> _DATA SUPPLIED_
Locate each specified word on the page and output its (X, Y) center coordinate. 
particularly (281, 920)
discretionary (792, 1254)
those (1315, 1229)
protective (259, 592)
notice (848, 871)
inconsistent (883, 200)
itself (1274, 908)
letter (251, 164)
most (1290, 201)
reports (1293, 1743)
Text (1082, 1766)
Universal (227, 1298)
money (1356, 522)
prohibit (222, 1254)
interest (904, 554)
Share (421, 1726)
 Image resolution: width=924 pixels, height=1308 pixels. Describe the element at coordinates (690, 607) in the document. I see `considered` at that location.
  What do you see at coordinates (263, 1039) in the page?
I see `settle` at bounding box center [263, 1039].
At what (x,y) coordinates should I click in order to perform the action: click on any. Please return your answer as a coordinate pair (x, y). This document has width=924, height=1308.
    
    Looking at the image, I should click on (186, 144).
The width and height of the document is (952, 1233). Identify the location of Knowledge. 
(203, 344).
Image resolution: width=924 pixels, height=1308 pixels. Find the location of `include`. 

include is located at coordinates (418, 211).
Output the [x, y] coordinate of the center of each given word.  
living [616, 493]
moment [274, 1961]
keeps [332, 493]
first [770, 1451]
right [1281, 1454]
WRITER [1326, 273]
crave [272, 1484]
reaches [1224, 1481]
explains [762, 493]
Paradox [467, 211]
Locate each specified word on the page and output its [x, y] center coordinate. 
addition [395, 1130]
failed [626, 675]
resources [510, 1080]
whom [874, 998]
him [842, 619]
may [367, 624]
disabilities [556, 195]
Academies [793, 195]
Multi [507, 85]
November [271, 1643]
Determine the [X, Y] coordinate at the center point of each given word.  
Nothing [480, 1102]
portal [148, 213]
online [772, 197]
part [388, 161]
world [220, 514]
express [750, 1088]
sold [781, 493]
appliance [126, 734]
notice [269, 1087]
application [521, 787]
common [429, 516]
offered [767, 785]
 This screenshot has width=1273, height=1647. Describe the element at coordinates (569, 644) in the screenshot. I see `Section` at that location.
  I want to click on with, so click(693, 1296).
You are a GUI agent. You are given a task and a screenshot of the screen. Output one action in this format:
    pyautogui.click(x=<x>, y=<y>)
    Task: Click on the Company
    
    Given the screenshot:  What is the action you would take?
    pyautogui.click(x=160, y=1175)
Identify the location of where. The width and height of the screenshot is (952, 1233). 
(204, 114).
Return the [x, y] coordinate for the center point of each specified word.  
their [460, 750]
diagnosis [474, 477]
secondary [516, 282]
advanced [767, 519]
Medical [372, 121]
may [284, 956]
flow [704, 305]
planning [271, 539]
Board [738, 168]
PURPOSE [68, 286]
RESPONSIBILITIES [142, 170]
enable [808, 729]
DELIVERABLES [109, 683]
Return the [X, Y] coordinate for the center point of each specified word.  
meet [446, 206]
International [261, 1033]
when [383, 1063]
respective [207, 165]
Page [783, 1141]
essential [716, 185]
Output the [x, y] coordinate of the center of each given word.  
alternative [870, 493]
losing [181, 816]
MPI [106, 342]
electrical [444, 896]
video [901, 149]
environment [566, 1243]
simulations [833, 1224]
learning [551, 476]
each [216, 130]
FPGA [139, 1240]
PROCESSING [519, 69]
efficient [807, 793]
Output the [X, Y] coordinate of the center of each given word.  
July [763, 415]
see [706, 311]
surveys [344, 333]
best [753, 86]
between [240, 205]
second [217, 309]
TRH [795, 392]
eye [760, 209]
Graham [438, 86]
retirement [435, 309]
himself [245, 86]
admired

> _WHAT THE TASK REQUIRES_
Reproduce all of the rows above word for word, from the first to the last.

> _FINAL RESULT_
Locate each specified word on the page and output its (X, Y) center coordinate. 
particularly (281, 920)
discretionary (792, 1254)
those (1315, 1229)
protective (259, 592)
notice (848, 871)
inconsistent (883, 200)
itself (1274, 908)
letter (251, 164)
most (1290, 201)
reports (1293, 1743)
Text (1082, 1766)
Universal (227, 1298)
money (1356, 522)
prohibit (222, 1254)
interest (904, 554)
Share (421, 1726)
 Image resolution: width=924 pixels, height=1308 pixels. Describe the element at coordinates (690, 607) in the document. I see `considered` at that location.
  What do you see at coordinates (263, 1039) in the page?
I see `settle` at bounding box center [263, 1039].
At what (x,y) coordinates should I click in order to perform the action: click on any. Please return your answer as a coordinate pair (x, y). This document has width=924, height=1308.
    
    Looking at the image, I should click on (186, 144).
The width and height of the document is (952, 1233). Identify the location of Knowledge. 
(203, 344).
Image resolution: width=924 pixels, height=1308 pixels. Find the location of `include`. 

include is located at coordinates (418, 211).
Output the [x, y] coordinate of the center of each given word.  
living [616, 493]
moment [274, 1961]
keeps [332, 493]
first [770, 1451]
right [1281, 1454]
WRITER [1326, 273]
crave [272, 1484]
reaches [1224, 1481]
explains [762, 493]
Paradox [467, 211]
Locate each specified word on the page and output its [x, y] center coordinate. 
addition [395, 1130]
failed [626, 675]
resources [510, 1080]
whom [874, 998]
him [842, 619]
may [367, 624]
disabilities [556, 195]
Academies [793, 195]
Multi [507, 85]
November [271, 1643]
Determine the [X, Y] coordinate at the center point of each given word.  
Nothing [480, 1102]
portal [148, 213]
online [772, 197]
part [388, 161]
world [220, 514]
express [750, 1088]
sold [781, 493]
appliance [126, 734]
notice [269, 1087]
application [521, 787]
common [429, 516]
offered [767, 785]
 This screenshot has width=1273, height=1647. Describe the element at coordinates (569, 644) in the screenshot. I see `Section` at that location.
  I want to click on with, so click(693, 1296).
You are a GUI agent. You are given a task and a screenshot of the screen. Output one action in this format:
    pyautogui.click(x=<x>, y=<y>)
    Task: Click on the Company
    
    Given the screenshot:  What is the action you would take?
    pyautogui.click(x=160, y=1175)
Identify the location of where. The width and height of the screenshot is (952, 1233). 
(204, 114).
Return the [x, y] coordinate for the center point of each specified word.  
their [460, 750]
diagnosis [474, 477]
secondary [516, 282]
advanced [767, 519]
Medical [372, 121]
may [284, 956]
flow [704, 305]
planning [271, 539]
Board [738, 168]
PURPOSE [68, 286]
RESPONSIBILITIES [142, 170]
enable [808, 729]
DELIVERABLES [109, 683]
Return the [X, Y] coordinate for the center point of each specified word.  
meet [446, 206]
International [261, 1033]
when [383, 1063]
respective [207, 165]
Page [783, 1141]
essential [716, 185]
Output the [x, y] coordinate of the center of each given word.  
alternative [870, 493]
losing [181, 816]
MPI [106, 342]
electrical [444, 896]
video [901, 149]
environment [566, 1243]
simulations [833, 1224]
learning [551, 476]
each [216, 130]
FPGA [139, 1240]
PROCESSING [519, 69]
efficient [807, 793]
Output the [X, Y] coordinate of the center of each given word.  
July [763, 415]
see [706, 311]
surveys [344, 333]
best [753, 86]
between [240, 205]
second [217, 309]
TRH [795, 392]
eye [760, 209]
Graham [438, 86]
retirement [435, 309]
himself [245, 86]
admired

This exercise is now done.